Private equity marketing rules, schmarketing rulesNovember 15, 2012: 3:43 PM ET
Not all private equity firms keep fundraising close to the vest.
FORTUNE -- Private equity firms aren't supposed to talk publicly about fundraising. Not because it's considered impolite, but because the Securities and Exchange Commission a longstanding rule that bans such blabbery.
Not everyone, however, seems to care.
Take Josh Harris, co-founder and senior managing director with Apollo Global Management (APO). During a keynote speech this past Tuesday at the BoA Merrill Lynch Banking and Financial Services Conference, Harris said:
"I'm pleased to announce that we are launching this week our next flagship private equity fund, Apollo Fund VIII, that will have a $12 billion target. We expect to be in the market shortly."
It was an invite-only event, but it would be straining credibility to imagine that Harris had a personal relationship with each of the 375 attendees, and knew them each to be accredited investors (possible exemptions to the rule). Or that Apollo already has identified all prospective investors in the new fund (another exemption). And even if those requirements were fulfilled, Apollo posted audio of the speech on its public website.

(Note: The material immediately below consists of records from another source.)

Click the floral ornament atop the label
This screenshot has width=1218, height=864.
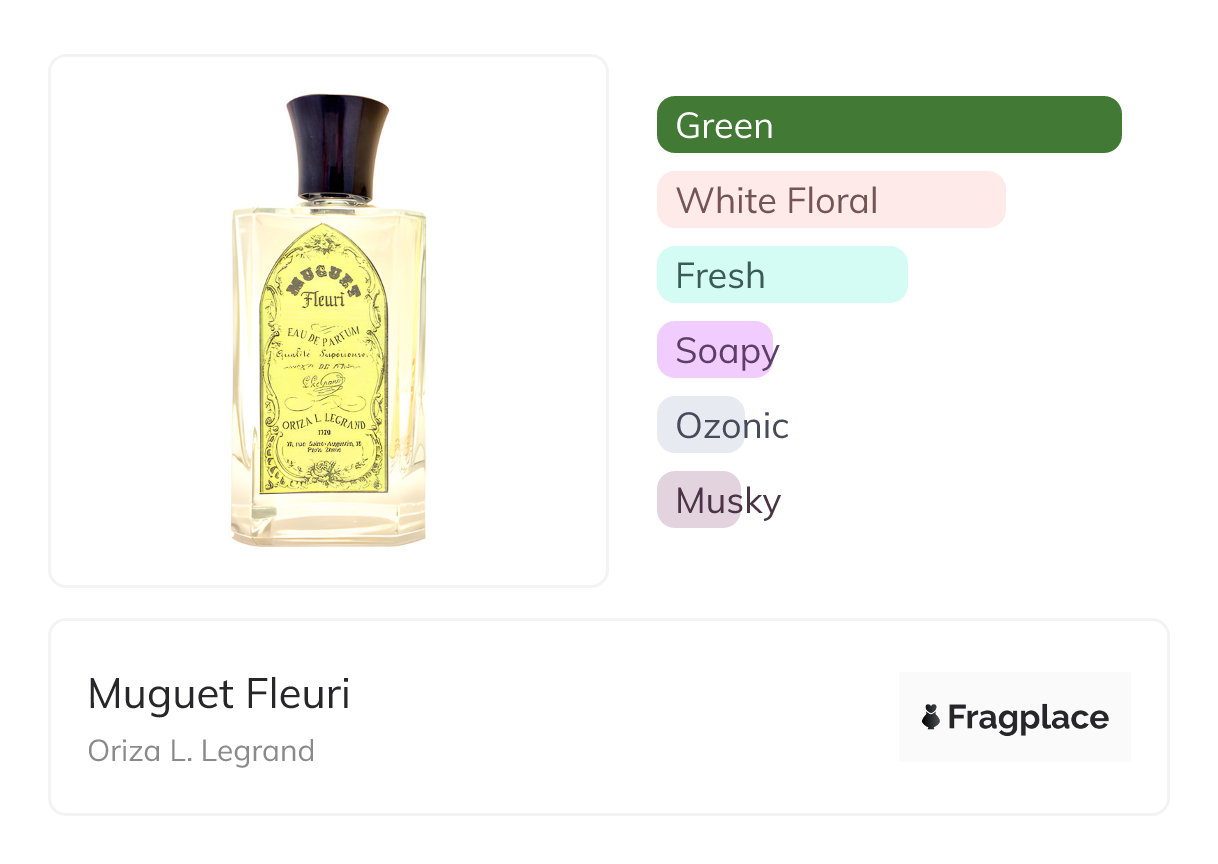pyautogui.click(x=322, y=243)
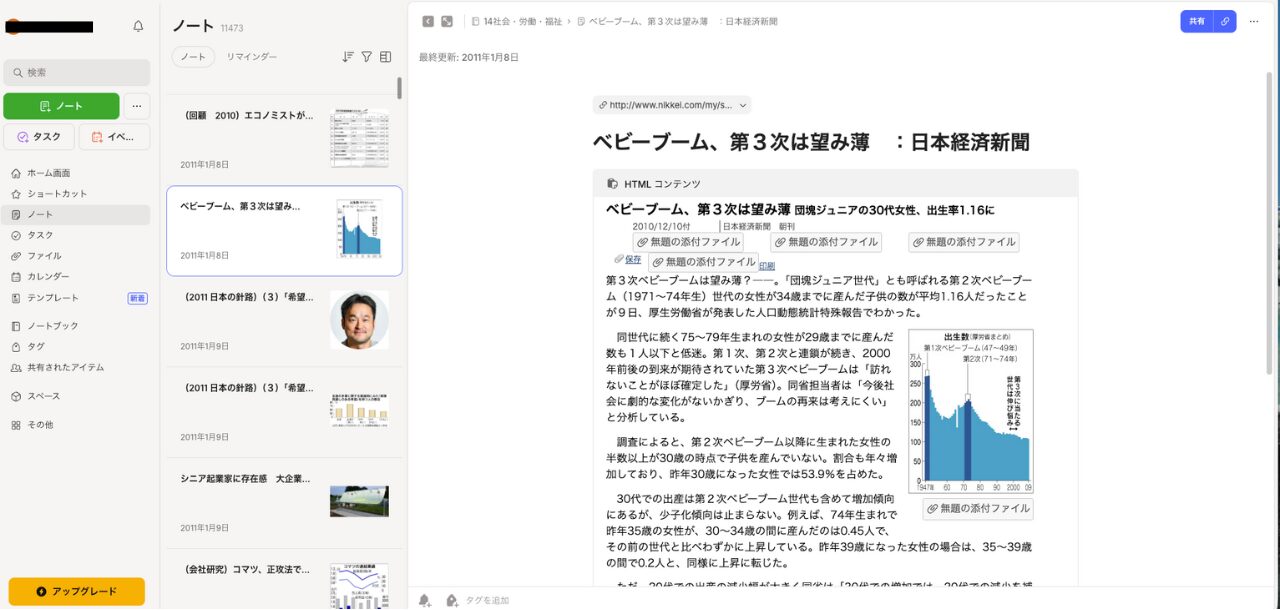1280x610 pixels.
Task: Click the 検索 search field
Action: coord(77,72)
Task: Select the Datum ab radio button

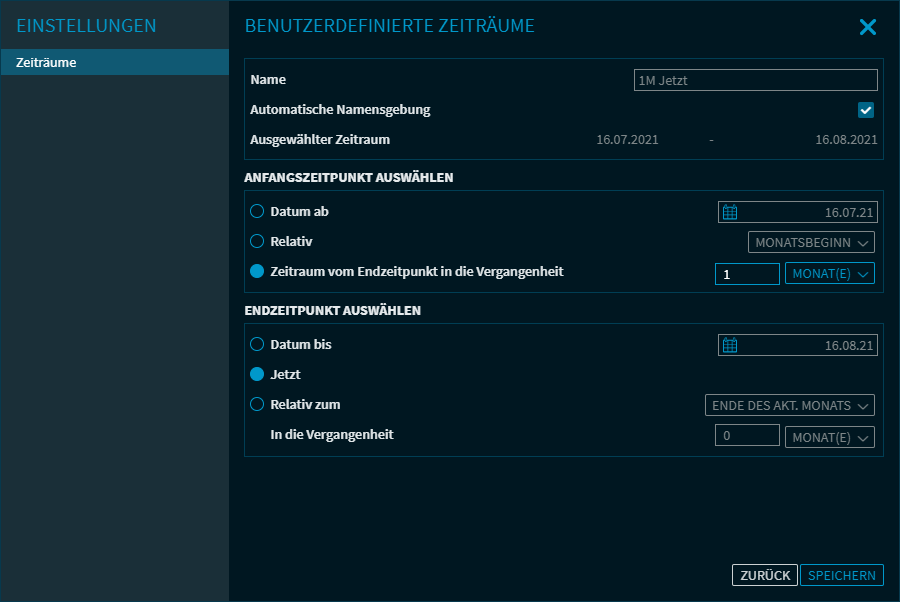Action: point(257,212)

But Harris is hardly alone. Here is Scott Nuttall of Kohlberg Kravis Roberts & Co. (KKR) during the firm's most recent earnings call:
"Regarding Asia II, recall that last quarter we announced a $3 billion first close which is also faster than we would have originally thought. We've seen interest grow and are now at $4 billion of capital raised to date. We've set a hard cap for the fund at $6 billion, including the GP commitment, and we have a strong pipeline."
Or Stephen Schwarzman, during The Blackstone Group's (BX) Q2 2012 earnings call:
"We invested approximately $450 million in the quarter from these strategies, and our first Rescue Lending Fund is approximately two-thirds invested. While there are recall provisions that will extend the capital availability somewhat, we've commenced fundraising for our second Rescue Lending Fund, which we believe should be quite successful."
Or David Rubenstein, during The Carlyle Group's (CG) Q3 earnings call:
"Carlyle Partners VI, our flagship U.S. buyout fund, is the fund about which we are asked the most for it is our largest fund in the market. It is targeted at $10 billion. We are on pace to achieve our size, goal and also to do so on the schedule we set out for this fund."
How are these comments not violations of the SEC's anti-solicitation rules? Is there some sort of exemption for publicly-traded firms? Unlikely, given that the SEC hasn't changed its language since PE firms began listing. There were changes made as part of the JOBS Act but, to date, they remain in limbo until the SEC gets around to reading nearly 200 comments on the matter.
To be sure, I'm not arguing for some sort of censure here. The rules are absurdly antiquated and the JOBS Act changes will be welcome. But in my years covering the business, I've never seen so many high-profile firms seem to disregard them so blatantly.